STUDY TEXT:
###

The National Low Income Housing Coalition’s newly released report, The Gap: A Shortage of Affordable Homes, documents a shortage of 7 million affordable and available rental homes for our nation’s lowest-income renters, who make up one quarter of all renters in the U.S. This severe shortage forces 71% of our poorest families – seniors, people with disabilities, and low-wage workers – to spend more than half of their incomes on rent and utilities, leaving them unable to afford food, transportation, medical care, and other basic necessities. These workers are our neighbors, friends and family. They work in the hospitality industry that makes communities like ours thrive. These households have little or no savings to weather even the smallest emergencies. The pandemic has only made the need for affordable housing more apparent.
The greatest need for affordable housing is concentrated among extremely low-income renter households, who earn no more than the federal poverty line or 30% of their area median income. Only 36 affordable and available homes exist for every 100 extremely low-income renter households nationwide. No state has an adequate supply of rental homes affordable and available for extremely low-income households. In Missouri, 43 affordable and available homes exist for every 100 of the lowest-income renter households and 86.6% of these renters are severely cost-burdened as a result.
The lowest-income renters were uniquely positioned to suffer disproportionately from the effects of lost income and housing insecurity during the pandemic. Prior to the pandemic, 60% of the lowest income renters in the labor force worked in industries identified by the Bureau of Labor Statistics as the most impacted by pandemic shutdowns. Even before the pandemic, the lowest-income renters faced the greatest shortages of affordable housing, the most severe cost burdens, and consequently the most serious housing instability. At one point – in January 2021 – nearly 8 million renters were behind on rent.
The federal government took unprecedented actions to protect the lowest-income renters from housing instability. These actions, though, were temporary. Most eviction moratoriums have been lifted and resources such as federal emergency rental assistance are running out in many areas. Longer-term federal investments in affordable housing are needed to combat the underlying shortage of affordable housing that exposed the lowest-income renters to housing instability in the first place.

###

SOURCE DATA:
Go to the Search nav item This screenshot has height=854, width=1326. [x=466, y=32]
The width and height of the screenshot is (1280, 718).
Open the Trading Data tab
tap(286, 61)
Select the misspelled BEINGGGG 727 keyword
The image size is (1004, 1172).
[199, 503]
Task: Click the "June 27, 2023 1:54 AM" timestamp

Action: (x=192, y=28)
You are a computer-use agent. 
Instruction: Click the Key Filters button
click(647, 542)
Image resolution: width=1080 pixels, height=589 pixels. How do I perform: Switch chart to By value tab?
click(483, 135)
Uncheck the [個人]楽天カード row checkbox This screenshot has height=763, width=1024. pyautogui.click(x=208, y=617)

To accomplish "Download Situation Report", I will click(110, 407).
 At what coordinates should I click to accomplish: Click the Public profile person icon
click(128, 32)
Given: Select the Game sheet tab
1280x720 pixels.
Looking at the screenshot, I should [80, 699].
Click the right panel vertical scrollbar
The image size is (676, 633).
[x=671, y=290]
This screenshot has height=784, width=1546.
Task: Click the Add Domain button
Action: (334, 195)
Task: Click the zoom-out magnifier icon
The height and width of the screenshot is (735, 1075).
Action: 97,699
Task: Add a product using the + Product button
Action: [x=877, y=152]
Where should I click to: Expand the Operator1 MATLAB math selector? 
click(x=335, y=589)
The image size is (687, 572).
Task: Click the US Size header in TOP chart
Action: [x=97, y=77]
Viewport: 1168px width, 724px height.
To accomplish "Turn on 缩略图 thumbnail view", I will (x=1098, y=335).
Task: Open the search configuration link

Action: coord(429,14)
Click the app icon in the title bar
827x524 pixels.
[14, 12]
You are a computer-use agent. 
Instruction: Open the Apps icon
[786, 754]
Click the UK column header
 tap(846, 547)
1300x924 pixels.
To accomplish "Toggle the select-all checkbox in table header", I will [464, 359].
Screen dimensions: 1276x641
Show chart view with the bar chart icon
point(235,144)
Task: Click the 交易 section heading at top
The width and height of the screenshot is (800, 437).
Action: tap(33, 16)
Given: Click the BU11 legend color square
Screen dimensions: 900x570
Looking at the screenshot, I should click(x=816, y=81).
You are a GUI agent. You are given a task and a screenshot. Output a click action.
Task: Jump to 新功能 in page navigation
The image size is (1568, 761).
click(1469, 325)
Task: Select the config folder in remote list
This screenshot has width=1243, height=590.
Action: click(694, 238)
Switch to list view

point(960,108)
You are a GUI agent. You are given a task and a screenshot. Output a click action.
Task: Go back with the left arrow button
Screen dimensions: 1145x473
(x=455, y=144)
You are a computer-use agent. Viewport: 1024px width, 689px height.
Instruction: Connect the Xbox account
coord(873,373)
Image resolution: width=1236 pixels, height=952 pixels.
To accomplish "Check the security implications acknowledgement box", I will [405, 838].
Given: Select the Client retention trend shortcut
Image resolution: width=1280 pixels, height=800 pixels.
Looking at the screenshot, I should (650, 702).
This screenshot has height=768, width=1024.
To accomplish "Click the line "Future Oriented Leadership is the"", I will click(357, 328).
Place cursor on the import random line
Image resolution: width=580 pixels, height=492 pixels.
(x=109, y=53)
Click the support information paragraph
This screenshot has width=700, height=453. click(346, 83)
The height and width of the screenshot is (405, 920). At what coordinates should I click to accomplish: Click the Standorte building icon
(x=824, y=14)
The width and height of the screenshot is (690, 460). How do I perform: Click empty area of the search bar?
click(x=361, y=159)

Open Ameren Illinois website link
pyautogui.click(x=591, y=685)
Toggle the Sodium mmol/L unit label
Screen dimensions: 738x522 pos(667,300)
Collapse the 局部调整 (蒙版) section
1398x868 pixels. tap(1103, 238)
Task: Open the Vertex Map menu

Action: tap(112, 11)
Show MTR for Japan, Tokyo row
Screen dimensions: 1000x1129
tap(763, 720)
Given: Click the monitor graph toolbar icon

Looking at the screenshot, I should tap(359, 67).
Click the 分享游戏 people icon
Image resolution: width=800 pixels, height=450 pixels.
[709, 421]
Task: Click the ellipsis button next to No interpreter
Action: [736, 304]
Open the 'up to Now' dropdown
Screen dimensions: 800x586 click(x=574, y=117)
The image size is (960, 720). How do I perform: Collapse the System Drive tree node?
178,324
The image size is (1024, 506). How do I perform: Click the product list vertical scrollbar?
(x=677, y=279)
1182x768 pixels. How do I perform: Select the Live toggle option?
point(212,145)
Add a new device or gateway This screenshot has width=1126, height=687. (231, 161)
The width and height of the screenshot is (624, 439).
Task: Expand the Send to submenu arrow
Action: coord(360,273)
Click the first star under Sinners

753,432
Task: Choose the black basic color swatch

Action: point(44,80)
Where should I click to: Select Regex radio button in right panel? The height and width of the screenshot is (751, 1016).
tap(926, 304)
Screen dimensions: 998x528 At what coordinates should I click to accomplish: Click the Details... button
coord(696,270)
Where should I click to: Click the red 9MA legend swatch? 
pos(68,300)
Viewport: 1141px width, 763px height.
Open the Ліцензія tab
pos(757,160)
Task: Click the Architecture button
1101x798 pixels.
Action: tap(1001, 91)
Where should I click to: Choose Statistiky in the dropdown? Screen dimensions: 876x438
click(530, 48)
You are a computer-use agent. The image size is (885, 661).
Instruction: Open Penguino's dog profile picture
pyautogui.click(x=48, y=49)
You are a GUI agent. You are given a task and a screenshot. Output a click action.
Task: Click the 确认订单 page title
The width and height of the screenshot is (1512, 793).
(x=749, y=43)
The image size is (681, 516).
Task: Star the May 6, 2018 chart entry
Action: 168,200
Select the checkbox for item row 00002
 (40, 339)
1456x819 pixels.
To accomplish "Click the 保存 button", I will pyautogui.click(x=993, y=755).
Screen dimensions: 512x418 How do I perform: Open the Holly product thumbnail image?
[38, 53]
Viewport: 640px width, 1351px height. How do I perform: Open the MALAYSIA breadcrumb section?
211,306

###

REQUIRED TASKS:
• 1. According to the housing shortage text, why were the lowest-income renters especially hard hit by lost income and housing insecurity during the pandemic?
• 2. Duplicate the part of the housing shortage text starting with "The National Low" and going on through "housing more apparent.".
• 3. Finish out the next part of the housing shortage text, continuing from its final sentence.

RESULTS OF THE TASKS:
• 1. Before the pandemic, 60% of the lowest-income renters in the labor force worked in the industries the Bureau of Labor Statistics identified as most impacted by pandemic shutdowns. Even before the pandemic, they also faced the greatest shortages of affordable housing, the most severe cost burdens, and the most serious housing instability.

• 2.
The National Low Income Housing Coalition’s newly released report, The Gap: A Shortage of Affordable Homes, documents a shortage of 7 million affordable and available rental homes for our nation’s lowest-income renters, who make up one quarter of all renters in the U.S. This severe shortage forces 71% of our poorest families – seniors, people with disabilities, and low-wage workers – to spend more than half of their incomes on rent and utilities, leaving them unable to afford food, transportation, medical care, and other basic necessities. These workers are our neighbors, friends and family. They work in the hospitality industry that makes communities like ours thrive. These households have little or no savings to weather even the smallest emergencies. The pandemic has only made the need for affordable housing more apparent.

• 3.
Longer-term federal housing subsidies are needed for the lowest-income renters, because the private market fails to produce an adequate supply of affordable housing on its own. The rents the lowest-income renters can afford to pay do not typically cover the cost of developing new housing or even maintaining older housing. Because the market consistently fails to provide adequate, affordable housing for these renters, the government has an essential role in correcting this failure.
In Missouri, there is significant work to be done. There are several bills in the current legislative session that involve affordable housing. HB 2614 just passed committee and was voted to move to the full House for a final vote. This bill will criminalize homelessness and potentially defund direct service workers currently assisting the unhoused population. HB 1682 specifically bans courts from suspending eviction proceedings of their own initiative without authorization from a state law. Allowing courts and other federal agencies to halt evictions keeps families together, safe and housed.
Congress must make significant, long-term investments in deeply affordable housing programs such as the national Housing Trust Fund, Housing Choice Vouchers, the use of land banks and public housing. Congress should retain in a new reconciliation package the historic investments in these programs that were included in the House-passed “Build Back Better Act.” As The Gap demonstrates, the housing crisis for the lowest-income renters will persist long after the pandemic without such investments.